[Supplied material]

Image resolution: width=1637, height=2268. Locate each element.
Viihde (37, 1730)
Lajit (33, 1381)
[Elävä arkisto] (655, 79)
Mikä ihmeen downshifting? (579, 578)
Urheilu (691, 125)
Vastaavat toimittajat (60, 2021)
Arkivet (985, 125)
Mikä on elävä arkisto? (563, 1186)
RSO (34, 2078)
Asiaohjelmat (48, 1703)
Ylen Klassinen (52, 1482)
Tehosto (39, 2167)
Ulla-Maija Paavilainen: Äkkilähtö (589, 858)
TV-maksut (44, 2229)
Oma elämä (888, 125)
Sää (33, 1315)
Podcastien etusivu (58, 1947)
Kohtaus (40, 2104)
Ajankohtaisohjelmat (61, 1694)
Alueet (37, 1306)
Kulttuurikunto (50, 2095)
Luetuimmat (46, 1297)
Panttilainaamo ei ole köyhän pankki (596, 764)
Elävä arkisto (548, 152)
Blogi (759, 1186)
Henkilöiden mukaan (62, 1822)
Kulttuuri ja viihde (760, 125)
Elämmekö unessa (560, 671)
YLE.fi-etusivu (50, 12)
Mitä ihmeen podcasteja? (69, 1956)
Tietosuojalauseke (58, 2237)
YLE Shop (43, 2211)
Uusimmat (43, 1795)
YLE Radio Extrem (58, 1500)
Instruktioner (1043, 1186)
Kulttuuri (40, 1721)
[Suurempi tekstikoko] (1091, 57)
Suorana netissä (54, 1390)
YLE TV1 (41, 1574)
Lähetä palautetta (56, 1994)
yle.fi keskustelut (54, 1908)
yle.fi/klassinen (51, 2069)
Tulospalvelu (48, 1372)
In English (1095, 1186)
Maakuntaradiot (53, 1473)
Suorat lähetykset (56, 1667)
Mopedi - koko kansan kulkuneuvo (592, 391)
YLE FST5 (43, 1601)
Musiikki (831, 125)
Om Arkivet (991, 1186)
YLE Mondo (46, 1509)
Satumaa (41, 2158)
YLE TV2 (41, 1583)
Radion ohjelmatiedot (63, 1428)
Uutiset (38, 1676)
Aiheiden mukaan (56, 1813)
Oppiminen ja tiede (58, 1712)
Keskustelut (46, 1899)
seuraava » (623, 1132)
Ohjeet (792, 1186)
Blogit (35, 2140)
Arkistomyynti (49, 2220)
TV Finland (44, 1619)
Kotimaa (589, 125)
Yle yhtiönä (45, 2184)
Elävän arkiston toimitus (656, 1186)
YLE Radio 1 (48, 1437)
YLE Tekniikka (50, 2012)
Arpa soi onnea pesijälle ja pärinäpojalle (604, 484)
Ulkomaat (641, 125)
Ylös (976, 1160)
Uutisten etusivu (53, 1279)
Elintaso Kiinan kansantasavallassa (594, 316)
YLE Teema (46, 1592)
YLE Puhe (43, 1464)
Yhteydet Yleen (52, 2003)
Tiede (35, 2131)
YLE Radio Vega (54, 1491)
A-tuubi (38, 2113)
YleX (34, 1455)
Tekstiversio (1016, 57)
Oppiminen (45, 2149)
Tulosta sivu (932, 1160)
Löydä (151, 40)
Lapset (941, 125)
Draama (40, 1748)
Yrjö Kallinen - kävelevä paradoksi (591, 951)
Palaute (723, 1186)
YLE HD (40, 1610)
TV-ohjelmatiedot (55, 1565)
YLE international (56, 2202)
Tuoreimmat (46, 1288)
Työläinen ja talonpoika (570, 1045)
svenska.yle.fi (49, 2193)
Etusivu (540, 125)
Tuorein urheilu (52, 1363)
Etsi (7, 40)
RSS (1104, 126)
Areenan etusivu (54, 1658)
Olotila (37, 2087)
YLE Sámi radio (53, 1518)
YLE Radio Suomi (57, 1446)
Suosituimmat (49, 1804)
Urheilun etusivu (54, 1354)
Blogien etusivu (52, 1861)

[Problem requirements]
For the word "Mikä", tally the lines above that hold it and answer with the number alone.

[Answer area]
2